#### [EXERCISE REQUIREMENTS]
Give back exactly the lines of the entries below from the line with "Kullager smörjning (51, 908)" to the line with "JOIN ME AT TAP SOCIAL ON 9TH MARCH (49, 1126)", inclusive, and only those.
===== EXERCISE DATA =====
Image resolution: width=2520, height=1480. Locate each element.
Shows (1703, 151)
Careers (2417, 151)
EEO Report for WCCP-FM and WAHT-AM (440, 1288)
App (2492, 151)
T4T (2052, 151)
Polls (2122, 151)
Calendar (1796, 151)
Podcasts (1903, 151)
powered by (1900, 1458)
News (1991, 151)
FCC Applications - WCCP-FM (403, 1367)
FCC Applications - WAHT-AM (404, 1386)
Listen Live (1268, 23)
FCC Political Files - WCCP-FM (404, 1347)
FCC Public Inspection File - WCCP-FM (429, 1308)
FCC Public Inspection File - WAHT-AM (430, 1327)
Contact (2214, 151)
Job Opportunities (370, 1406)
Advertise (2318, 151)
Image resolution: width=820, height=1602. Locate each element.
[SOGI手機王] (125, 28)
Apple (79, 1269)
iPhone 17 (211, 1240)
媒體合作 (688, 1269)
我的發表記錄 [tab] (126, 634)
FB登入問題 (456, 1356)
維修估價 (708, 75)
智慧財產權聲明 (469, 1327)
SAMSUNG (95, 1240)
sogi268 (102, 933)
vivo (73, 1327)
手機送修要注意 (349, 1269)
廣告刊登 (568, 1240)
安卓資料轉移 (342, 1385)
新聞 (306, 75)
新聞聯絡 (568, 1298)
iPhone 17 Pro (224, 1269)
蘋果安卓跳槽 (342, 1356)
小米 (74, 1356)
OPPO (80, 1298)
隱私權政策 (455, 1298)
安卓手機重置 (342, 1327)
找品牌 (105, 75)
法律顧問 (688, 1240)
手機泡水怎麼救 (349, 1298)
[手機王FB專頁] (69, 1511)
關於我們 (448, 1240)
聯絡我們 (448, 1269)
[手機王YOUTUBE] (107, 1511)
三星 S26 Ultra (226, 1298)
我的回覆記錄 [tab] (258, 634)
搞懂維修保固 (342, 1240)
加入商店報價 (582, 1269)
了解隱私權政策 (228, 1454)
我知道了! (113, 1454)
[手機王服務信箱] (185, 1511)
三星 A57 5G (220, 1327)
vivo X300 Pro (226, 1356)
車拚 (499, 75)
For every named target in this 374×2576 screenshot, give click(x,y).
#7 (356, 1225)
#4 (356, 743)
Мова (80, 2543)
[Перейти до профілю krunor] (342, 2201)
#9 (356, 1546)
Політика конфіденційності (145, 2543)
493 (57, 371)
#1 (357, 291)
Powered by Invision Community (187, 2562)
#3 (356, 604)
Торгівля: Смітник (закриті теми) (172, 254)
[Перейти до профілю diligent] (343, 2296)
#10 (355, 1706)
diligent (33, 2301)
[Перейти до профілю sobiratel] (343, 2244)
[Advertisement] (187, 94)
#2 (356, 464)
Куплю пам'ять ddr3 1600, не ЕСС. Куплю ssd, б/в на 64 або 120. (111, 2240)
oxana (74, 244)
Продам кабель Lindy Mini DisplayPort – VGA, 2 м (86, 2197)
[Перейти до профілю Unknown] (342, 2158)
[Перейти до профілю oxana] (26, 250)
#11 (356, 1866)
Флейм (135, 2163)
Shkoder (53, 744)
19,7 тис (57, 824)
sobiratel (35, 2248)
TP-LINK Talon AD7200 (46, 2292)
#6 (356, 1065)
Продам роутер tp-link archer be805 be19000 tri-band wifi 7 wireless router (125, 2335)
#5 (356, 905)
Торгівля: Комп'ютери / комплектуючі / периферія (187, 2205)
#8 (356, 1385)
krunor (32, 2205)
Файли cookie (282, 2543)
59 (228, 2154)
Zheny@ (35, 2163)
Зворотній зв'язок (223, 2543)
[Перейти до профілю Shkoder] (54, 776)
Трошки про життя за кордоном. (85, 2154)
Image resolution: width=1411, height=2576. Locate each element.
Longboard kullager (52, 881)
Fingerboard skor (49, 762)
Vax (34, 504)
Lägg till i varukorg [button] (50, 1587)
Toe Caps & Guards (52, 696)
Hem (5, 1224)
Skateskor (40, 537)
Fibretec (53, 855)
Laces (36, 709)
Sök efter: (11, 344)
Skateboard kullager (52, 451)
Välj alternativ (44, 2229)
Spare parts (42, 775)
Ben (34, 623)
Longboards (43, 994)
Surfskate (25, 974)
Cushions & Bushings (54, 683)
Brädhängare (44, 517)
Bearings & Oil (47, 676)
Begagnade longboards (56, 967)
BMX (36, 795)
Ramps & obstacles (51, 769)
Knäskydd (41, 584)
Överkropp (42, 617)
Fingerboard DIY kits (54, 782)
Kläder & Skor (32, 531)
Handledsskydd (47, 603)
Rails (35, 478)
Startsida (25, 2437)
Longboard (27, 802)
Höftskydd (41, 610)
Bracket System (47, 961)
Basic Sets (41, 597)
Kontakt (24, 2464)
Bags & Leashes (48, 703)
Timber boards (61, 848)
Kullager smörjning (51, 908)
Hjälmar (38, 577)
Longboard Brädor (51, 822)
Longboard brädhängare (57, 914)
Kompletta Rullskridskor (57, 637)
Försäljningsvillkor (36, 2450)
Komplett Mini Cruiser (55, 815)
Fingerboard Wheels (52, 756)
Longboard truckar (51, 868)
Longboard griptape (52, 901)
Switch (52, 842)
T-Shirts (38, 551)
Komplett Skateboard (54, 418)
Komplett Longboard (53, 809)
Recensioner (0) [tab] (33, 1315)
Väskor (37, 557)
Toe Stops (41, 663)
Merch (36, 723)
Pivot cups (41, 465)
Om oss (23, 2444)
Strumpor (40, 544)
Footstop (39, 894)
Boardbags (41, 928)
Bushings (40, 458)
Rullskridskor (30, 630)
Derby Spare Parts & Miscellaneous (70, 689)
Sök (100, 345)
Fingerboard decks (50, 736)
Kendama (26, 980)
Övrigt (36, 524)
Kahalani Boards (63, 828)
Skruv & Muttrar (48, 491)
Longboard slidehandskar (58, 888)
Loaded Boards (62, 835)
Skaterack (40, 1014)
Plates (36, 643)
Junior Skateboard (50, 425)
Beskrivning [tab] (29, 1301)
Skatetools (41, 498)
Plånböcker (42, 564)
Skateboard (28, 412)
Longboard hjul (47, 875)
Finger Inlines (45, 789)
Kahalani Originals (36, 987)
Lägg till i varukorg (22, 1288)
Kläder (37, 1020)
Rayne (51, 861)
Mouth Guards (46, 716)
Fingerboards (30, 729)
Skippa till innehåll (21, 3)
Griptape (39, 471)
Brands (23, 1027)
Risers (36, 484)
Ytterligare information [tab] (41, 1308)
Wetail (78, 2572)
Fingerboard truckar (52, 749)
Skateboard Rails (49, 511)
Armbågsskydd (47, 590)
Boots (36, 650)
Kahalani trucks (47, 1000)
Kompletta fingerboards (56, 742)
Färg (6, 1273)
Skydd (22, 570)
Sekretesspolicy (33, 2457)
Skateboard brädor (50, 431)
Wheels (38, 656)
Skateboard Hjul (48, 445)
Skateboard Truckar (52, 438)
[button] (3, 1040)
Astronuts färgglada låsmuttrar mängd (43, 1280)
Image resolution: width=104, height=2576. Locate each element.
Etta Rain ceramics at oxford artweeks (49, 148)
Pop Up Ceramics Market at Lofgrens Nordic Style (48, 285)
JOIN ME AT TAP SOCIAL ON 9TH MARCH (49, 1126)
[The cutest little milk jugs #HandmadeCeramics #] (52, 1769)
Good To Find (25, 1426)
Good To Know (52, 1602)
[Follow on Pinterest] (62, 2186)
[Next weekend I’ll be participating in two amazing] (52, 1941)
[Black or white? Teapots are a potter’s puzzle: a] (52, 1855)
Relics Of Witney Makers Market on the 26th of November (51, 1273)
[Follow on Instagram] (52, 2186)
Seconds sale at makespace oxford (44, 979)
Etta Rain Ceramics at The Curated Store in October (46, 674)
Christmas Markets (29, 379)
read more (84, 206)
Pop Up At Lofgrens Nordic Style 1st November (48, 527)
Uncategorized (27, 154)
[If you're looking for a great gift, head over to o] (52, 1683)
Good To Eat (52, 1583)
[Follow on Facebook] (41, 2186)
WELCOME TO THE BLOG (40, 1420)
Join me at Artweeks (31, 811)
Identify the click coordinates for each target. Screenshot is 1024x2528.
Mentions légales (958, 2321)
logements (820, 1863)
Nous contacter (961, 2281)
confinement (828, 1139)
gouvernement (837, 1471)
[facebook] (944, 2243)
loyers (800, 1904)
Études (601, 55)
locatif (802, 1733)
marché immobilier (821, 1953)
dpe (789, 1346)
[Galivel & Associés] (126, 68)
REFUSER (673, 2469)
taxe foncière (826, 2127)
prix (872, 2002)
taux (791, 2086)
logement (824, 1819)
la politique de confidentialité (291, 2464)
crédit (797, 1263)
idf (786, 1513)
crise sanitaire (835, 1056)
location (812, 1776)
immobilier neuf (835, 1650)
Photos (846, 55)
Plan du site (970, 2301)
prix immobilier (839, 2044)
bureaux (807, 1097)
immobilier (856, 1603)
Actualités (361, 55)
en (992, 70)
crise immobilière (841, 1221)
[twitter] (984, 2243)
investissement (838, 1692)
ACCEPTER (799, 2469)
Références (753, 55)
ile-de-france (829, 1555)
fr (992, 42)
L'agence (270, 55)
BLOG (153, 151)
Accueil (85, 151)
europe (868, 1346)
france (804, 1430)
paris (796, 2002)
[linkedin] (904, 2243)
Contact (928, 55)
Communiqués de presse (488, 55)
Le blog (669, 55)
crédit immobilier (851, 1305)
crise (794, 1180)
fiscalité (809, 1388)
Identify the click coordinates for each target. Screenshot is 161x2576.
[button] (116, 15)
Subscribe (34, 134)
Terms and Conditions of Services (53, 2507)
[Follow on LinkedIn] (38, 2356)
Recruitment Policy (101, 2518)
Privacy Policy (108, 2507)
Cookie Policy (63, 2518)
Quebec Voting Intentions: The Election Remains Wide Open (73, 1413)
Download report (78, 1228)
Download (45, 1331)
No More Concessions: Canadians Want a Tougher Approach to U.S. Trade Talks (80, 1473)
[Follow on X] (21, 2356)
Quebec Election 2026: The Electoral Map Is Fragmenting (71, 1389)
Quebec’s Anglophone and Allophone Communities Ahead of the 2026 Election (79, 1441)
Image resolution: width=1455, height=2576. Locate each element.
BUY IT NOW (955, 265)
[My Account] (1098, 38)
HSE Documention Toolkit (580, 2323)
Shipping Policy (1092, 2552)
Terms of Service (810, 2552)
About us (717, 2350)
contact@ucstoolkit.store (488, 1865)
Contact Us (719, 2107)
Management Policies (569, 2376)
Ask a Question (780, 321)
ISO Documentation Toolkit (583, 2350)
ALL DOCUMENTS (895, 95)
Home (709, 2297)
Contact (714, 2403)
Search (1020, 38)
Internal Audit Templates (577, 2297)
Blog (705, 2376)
=====
#### [EXPECTED ANSWER]
Kullager smörjning (51, 908)
Hjälmar (38, 577)
Longboard Brädor (51, 822)
Longboard brädhängare (57, 914)
Kompletta Rullskridskor (57, 637)
Försäljningsvillkor (36, 2450)
Komplett Mini Cruiser (55, 815)
Fingerboard Wheels (52, 756)
Longboard truckar (51, 868)
Longboard griptape (52, 901)
Switch (52, 842)
T-Shirts (38, 551)
Komplett Skateboard (54, 418)
Komplett Longboard (53, 809)
Recensioner (0) [tab] (33, 1315)
Väskor (37, 557)
Toe Stops (41, 663)
Merch (36, 723)
Pivot cups (41, 465)
Om oss (23, 2444)
Strumpor (40, 544)
Footstop (39, 894)
Boardbags (41, 928)
Bushings (40, 458)
Rullskridskor (30, 630)
Derby Spare Parts & Miscellaneous (70, 689)
Sök (100, 345)
Fingerboard decks (50, 736)
Kendama (26, 980)
Övrigt (36, 524)
Kahalani Boards (63, 828)
Skruv & Muttrar (48, 491)
Longboard slidehandskar (58, 888)
Loaded Boards (62, 835)
Skaterack (40, 1014)
Plates (36, 643)
Junior Skateboard (50, 425)
Beskrivning [tab] (29, 1301)
Skatetools (41, 498)
Plånböcker (42, 564)
Skateboard (28, 412)
Longboard hjul (47, 875)
Finger Inlines (45, 789)
Kahalani Originals (36, 987)
Lägg till i varukorg (22, 1288)
Kläder (37, 1020)
Rayne (51, 861)
Mouth Guards (46, 716)
Fingerboards (30, 729)
Skippa till innehåll (21, 3)
Griptape (39, 471)
Brands (23, 1027)
Risers (36, 484)
Ytterligare information [tab] (41, 1308)
Wetail (78, 2572)
Fingerboard truckar (52, 749)
Skateboard Rails (49, 511)
Armbågsskydd (47, 590)
Boots (36, 650)
Kahalani trucks (47, 1000)
Kompletta fingerboards (56, 742)
Färg (6, 1273)
Skydd (22, 570)
Sekretesspolicy (33, 2457)
Skateboard brädor (50, 431)
Wheels (38, 656)
Skateboard Hjul (48, 445)
Skateboard Truckar (52, 438)
[button] (3, 1040)
Astronuts färgglada låsmuttrar mängd (43, 1280)
Image resolution: width=104, height=2576. Locate each element.
Etta Rain ceramics at oxford artweeks (49, 148)
Pop Up Ceramics Market at Lofgrens Nordic Style (48, 285)
JOIN ME AT TAP SOCIAL ON 9TH MARCH (49, 1126)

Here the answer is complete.